Major Schellinger actually patted its head as if it were a real dog. “Isn’t he wonderful?”
The dog had two red lights for eyes, and although Sarah Schoeffel knew they were nothing but colored lenses over laser targeting systems, she swore that those eyes glared at her. With menace, with what she felt was a kind of bloody, wicked pride. It was stupid to read emotion into a machine.
Stupid, sure.
Schoeffel forced a smile onto her face. “Wonderful,” she echoed. “Yes.”
PART TWO
JOHN THE REVELATOR
It is the business of the future to be dangerous; and it is among the merits of science that it equips the future for its duties.
CHAPTER ELEVEN
The phone rang, and it shook me out of a bad dream about attending my own funeral. The ringing of my cell phone wove itself so seamlessly into the fabric of the dream that I thought they’d buried me with it. I tried to move inside the narrow coffin, but my elbows kept hitting the silk-lined sides and I couldn’t get my hand into the right pocket. I knew that it was Junie calling me from the graveside, trying to tell me that it was okay, that she would be fine, that she was moving on now that I was dead. And then the thread of the dream unraveled and I came awake crying out her name. All at once I was back on the deck of the Pier, the DMS Special Projects office in San Diego. The deck was empty except for my dog, Ghost, and me. He raised his head, saw that there was no danger, heard the phone continue to ring, and gave me a withering look and flopped back down.

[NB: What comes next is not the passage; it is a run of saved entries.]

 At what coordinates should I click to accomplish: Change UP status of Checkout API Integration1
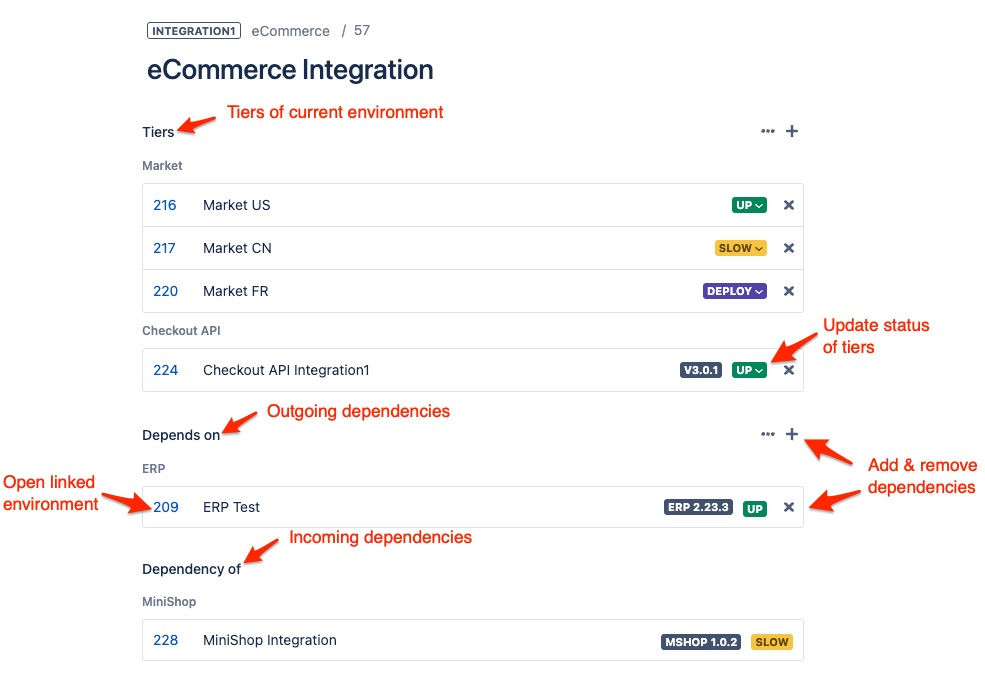(749, 370)
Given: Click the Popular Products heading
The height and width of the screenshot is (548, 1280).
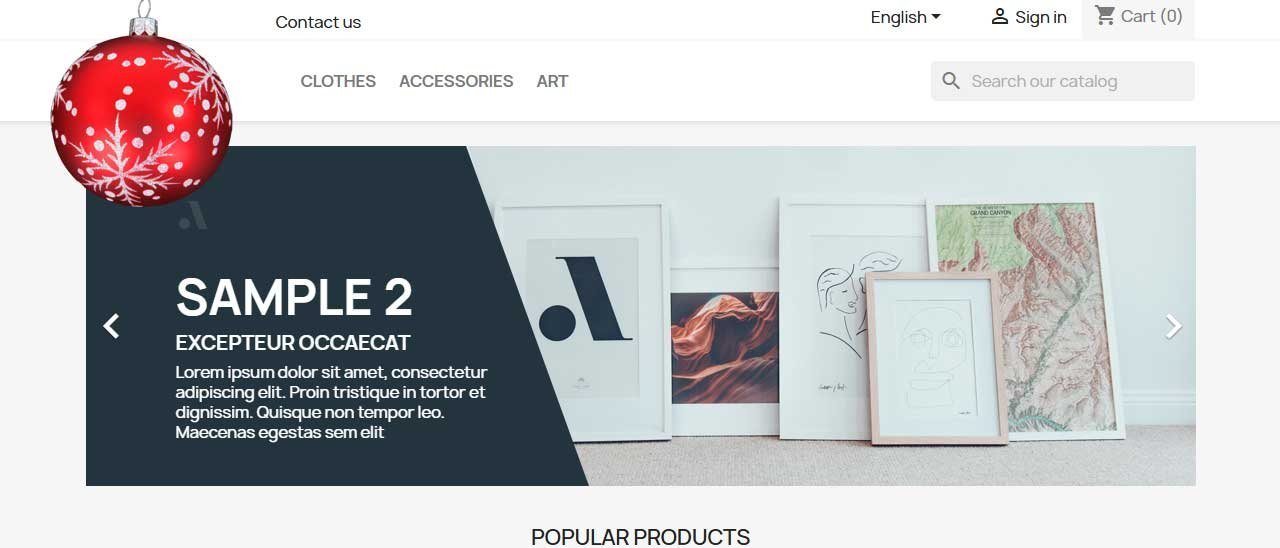Looking at the screenshot, I should pyautogui.click(x=640, y=537).
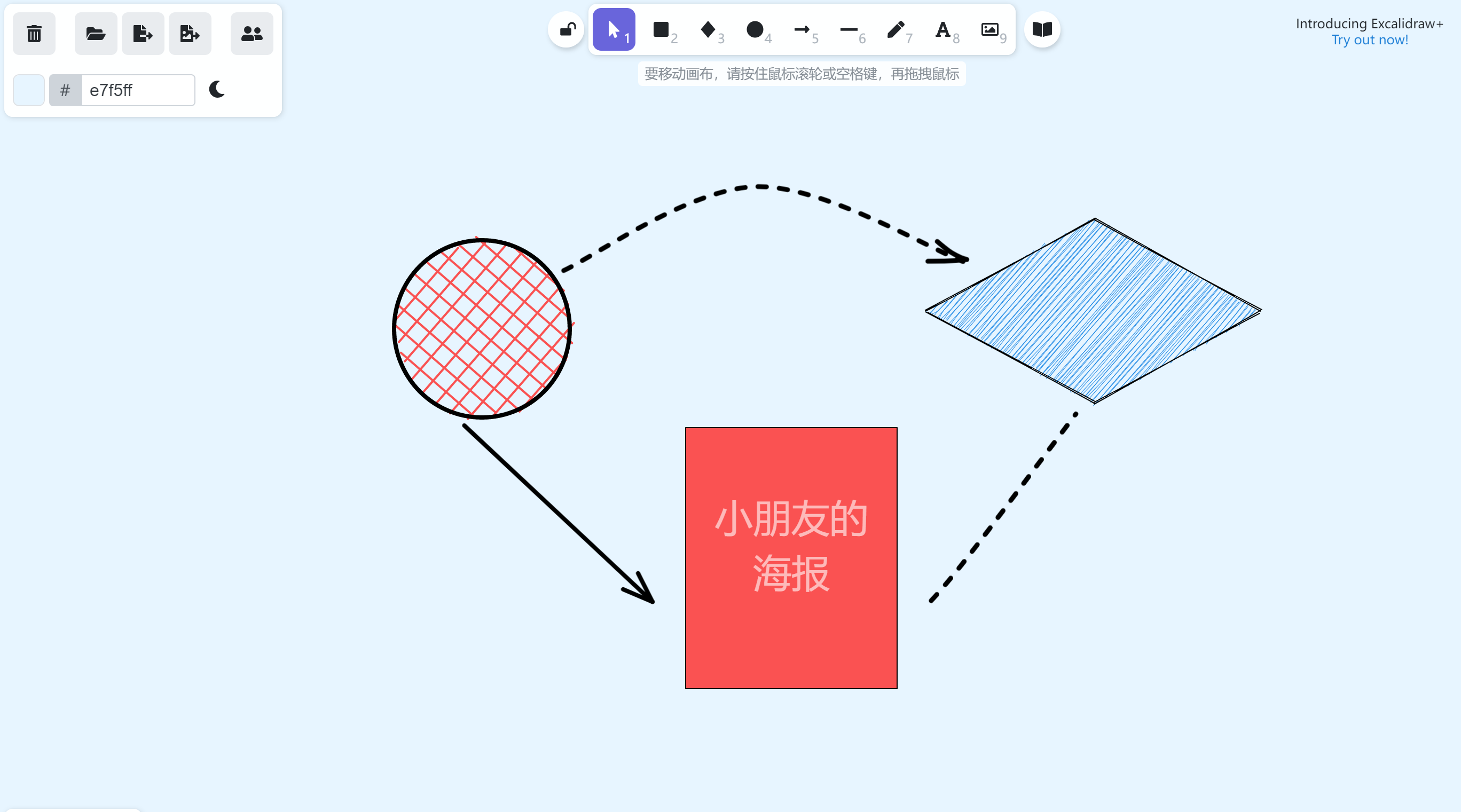Select the insert image tool

pyautogui.click(x=990, y=29)
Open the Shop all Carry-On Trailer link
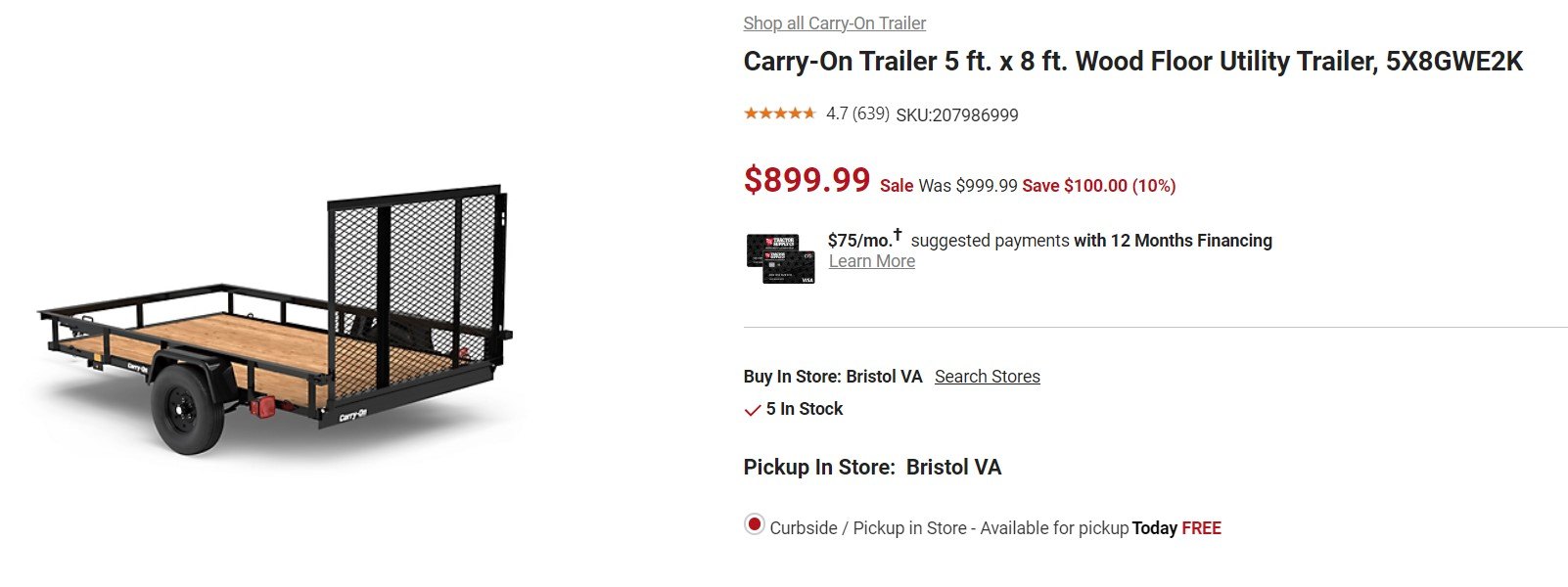The width and height of the screenshot is (1568, 587). point(834,23)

The phone was on a side table amid a forest of empty beer bottles. San Diego is the Mecca of craft breweries, and I am a devout worshipper. Maybe a little too devout these past few months.
“Junie,” I said again as I fished for the phone, but as I blinked my eyes clear it was obvious from the display that it wasn’t Junie. Instead, I saw SEAN on the screen. My brother, which is weird enough in its own way. He never calls me. Sean is a homicide detective back in Baltimore, where we grew up. What the folks back home call a murder cop. Sean’s a good guy, but in the past couple of years we’ve kind of drifted. It happens. Back when we were both detectives in different squads in the same town, we were tight. We had so much in common. We could sit up all night drinking beer and telling stories about the job. But that was then. Now he catches killers and I try to keep the world from falling off its hinges. He can still talk about his job, but we can’t ever talk about mine. Makes for long, weird silences at Thanksgiving and Christmas. All he knows is that I work for a covert intelligence department. He doesn’t even know its name. Our common ground is all past-tense stuff, and sometimes it leaves us with only sports and the weather to chat about.